Tsai’s election is also an embarrassment to Xi, who held a historic meeting last year in Singapore with Ma, and used the occasion to call for both sides not to let proponents of Taiwan’s independence split them.

China and Taiwan have nearly gone to war three times since 1949, most recently ahead of the 1996 presidential election. Then, China carried out missile tests in waters close to the island hoping to prevent people voting for Lee Teng-hui, who China suspected of harboring pro-independence views. Lee won by a landslide.

Ties were also badly strained when the DPP’s Chen Shui-bian was Taiwan president from 2000-2008 because of his independence rhetoric, even as he tried to maintain positive relations with Beijing.
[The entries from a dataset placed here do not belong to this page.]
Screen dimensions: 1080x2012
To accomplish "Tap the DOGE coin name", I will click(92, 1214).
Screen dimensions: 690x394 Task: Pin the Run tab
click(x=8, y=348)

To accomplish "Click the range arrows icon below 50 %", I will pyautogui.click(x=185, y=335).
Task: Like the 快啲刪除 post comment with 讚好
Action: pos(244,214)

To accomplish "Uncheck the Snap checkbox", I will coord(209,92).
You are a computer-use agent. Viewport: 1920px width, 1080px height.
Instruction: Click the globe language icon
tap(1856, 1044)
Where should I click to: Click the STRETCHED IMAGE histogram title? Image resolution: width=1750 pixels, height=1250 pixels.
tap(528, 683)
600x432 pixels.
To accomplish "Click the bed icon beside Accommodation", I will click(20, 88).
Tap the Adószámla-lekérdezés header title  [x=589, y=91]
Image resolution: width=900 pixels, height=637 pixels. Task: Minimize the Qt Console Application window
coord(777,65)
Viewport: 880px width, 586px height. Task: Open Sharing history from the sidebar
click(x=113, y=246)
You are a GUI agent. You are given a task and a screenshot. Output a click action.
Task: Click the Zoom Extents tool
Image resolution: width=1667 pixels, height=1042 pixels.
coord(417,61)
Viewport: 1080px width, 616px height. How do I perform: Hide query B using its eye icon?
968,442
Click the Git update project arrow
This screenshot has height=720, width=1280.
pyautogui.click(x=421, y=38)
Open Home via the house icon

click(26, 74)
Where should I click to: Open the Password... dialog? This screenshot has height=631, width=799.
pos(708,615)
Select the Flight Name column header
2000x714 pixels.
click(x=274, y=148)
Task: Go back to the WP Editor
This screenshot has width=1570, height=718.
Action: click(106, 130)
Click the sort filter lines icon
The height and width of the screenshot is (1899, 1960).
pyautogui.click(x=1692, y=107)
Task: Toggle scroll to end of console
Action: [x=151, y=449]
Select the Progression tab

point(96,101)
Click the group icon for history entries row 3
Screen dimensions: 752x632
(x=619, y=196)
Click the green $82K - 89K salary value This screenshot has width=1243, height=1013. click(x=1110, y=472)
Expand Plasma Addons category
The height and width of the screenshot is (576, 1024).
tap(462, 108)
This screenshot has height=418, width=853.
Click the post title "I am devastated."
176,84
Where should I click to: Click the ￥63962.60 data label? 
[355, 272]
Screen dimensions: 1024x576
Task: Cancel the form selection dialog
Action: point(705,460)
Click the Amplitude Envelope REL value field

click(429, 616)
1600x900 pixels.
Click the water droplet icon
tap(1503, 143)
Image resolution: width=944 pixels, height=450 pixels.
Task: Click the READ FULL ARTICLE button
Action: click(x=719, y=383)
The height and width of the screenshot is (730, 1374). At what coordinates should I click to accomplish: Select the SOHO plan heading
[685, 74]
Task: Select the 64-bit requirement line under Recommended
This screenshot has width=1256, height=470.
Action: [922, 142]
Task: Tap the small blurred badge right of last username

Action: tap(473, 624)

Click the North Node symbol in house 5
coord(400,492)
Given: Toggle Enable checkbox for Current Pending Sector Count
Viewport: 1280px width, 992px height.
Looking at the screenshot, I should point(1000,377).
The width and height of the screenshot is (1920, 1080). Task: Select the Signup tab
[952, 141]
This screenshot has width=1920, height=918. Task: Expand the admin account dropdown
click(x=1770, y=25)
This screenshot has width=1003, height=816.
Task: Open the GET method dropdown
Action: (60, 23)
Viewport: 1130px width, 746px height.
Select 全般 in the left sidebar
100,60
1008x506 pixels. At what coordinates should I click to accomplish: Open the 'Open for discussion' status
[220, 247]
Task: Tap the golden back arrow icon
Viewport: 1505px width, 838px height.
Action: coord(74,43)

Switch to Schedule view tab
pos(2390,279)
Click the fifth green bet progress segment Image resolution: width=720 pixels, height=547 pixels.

But then, the DPP did not have a majority in parliament, which constrained its agenda. This time, the DPP has also won a parliamentary majority, which gives it much more leeway to push legislative priorities.

In any case, China does not need to rattle its saber to pressure Taiwan — Beijing already holds all the economic cards as the island’s most important trade partner and investment destination.

“Taiwan can’t survive without international support,” said Michael Kau, a former Taiwan Foreign Ministry official and now a senior fellow at Taiwan Foundation for Democracy. “Because our adversary is giant China.”